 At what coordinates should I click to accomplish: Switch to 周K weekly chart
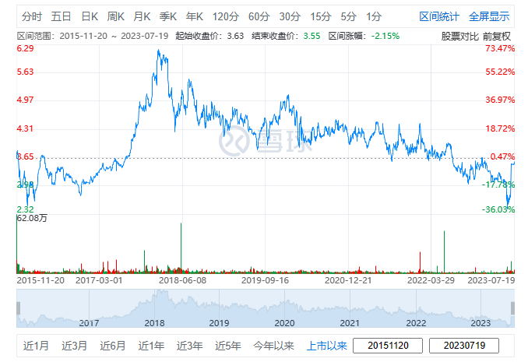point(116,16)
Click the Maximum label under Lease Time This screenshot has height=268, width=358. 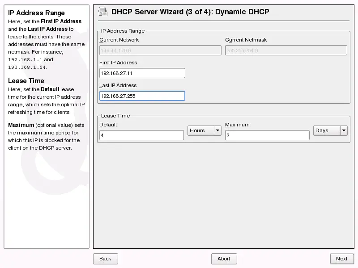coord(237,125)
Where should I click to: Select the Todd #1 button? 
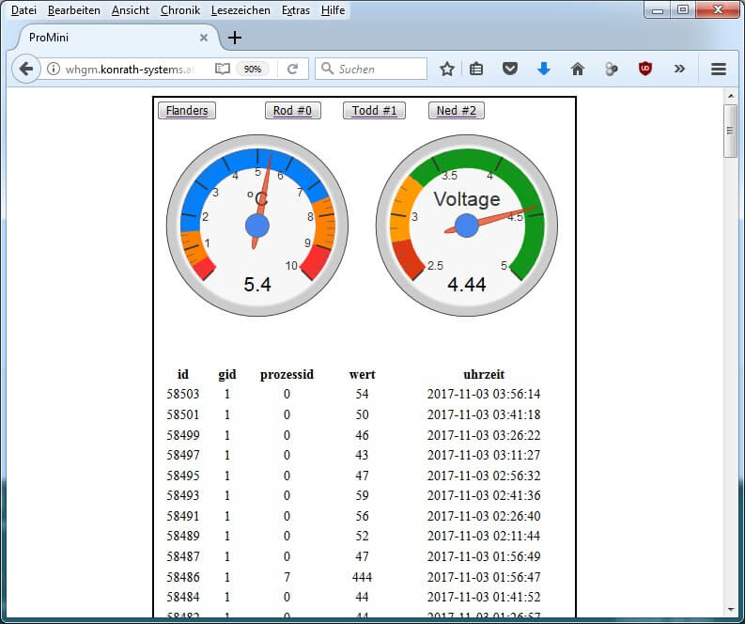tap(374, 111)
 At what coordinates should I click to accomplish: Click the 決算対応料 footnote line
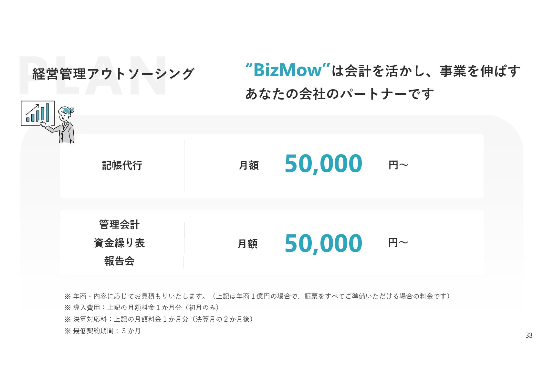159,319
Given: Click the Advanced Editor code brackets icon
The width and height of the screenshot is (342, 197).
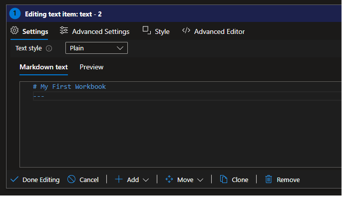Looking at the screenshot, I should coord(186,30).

--

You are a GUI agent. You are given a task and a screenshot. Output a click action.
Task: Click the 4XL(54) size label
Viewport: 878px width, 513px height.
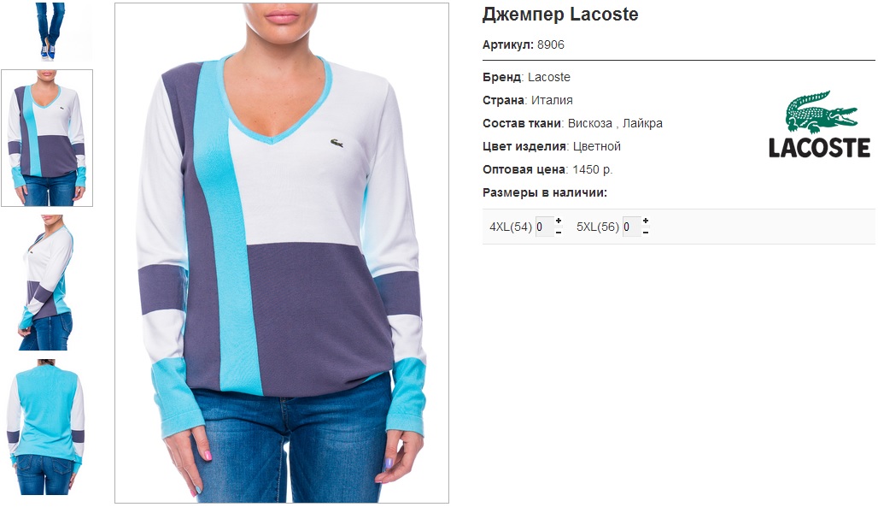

==

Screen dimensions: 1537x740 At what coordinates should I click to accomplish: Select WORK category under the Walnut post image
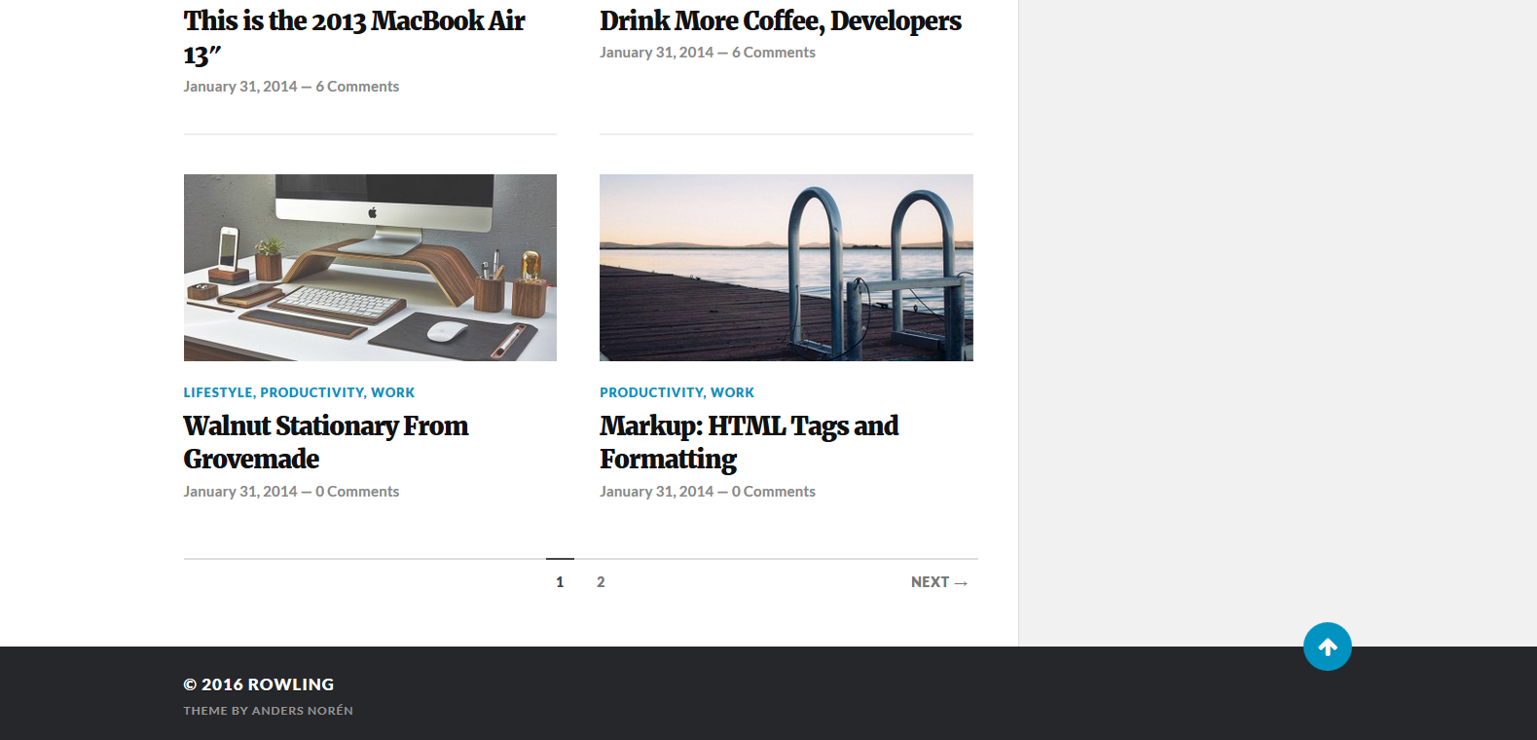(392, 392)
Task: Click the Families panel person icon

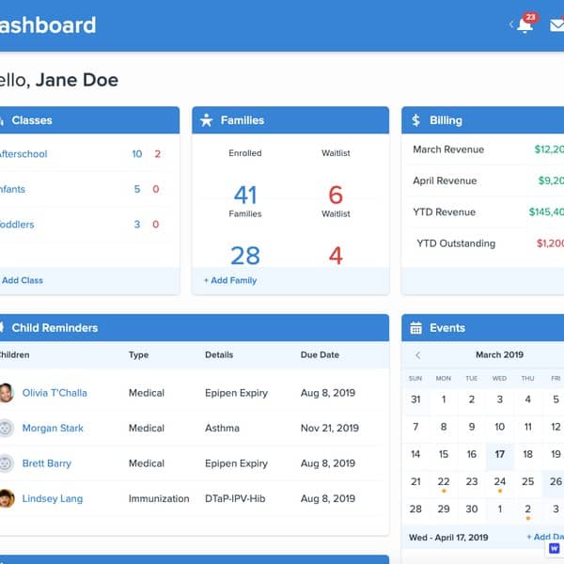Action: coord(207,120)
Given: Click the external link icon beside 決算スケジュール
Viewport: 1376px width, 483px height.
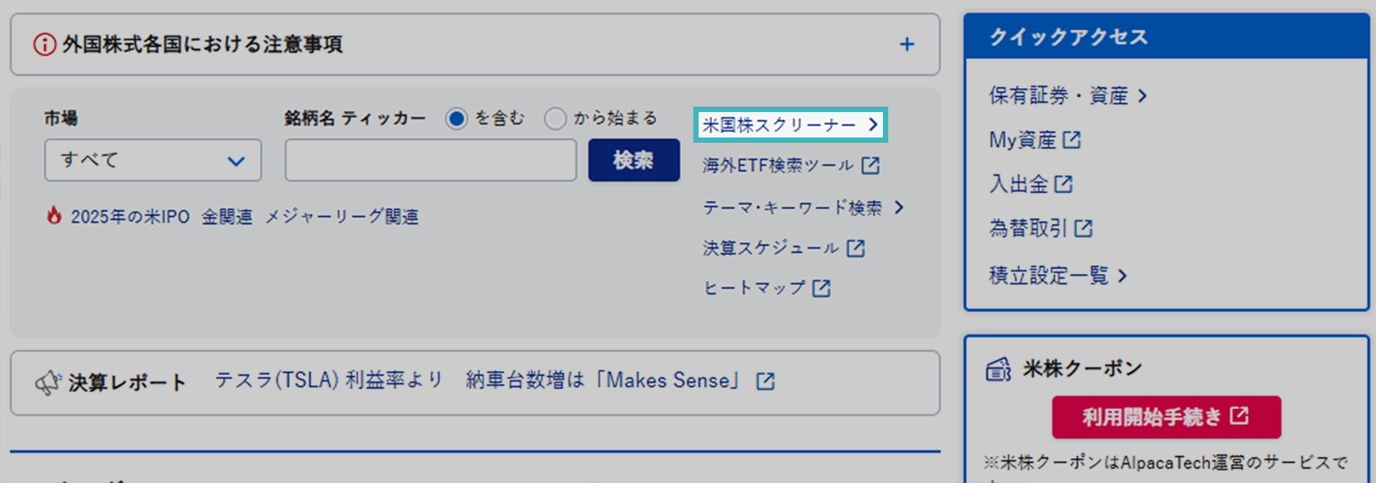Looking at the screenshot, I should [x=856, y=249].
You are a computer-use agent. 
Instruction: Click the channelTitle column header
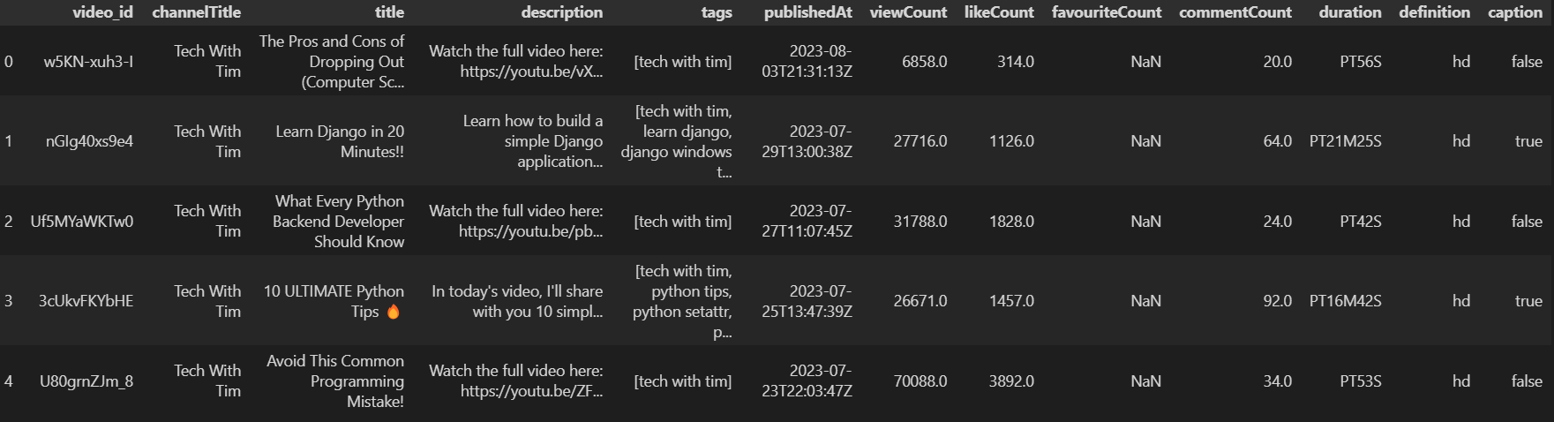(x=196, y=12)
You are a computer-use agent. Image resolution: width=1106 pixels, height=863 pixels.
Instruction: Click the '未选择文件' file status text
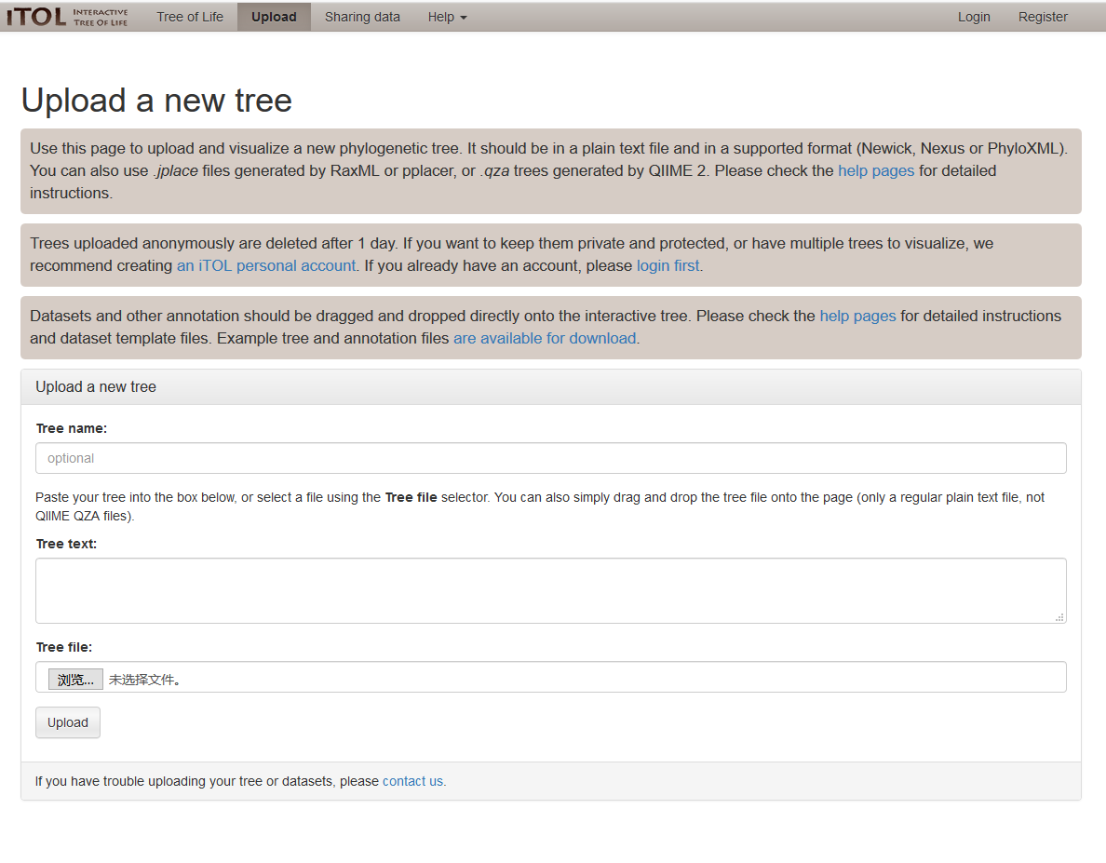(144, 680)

**What to produce:**
Filter the entries down to the lines with the word "agent" in them.

**Task answer:**
You are a GUI agent. You are given a task and a screenshot. Output a click action.
You are a computer-use agent. 
You are a computer-use agent. Image resolution: width=1106 pixels, height=863 pixels.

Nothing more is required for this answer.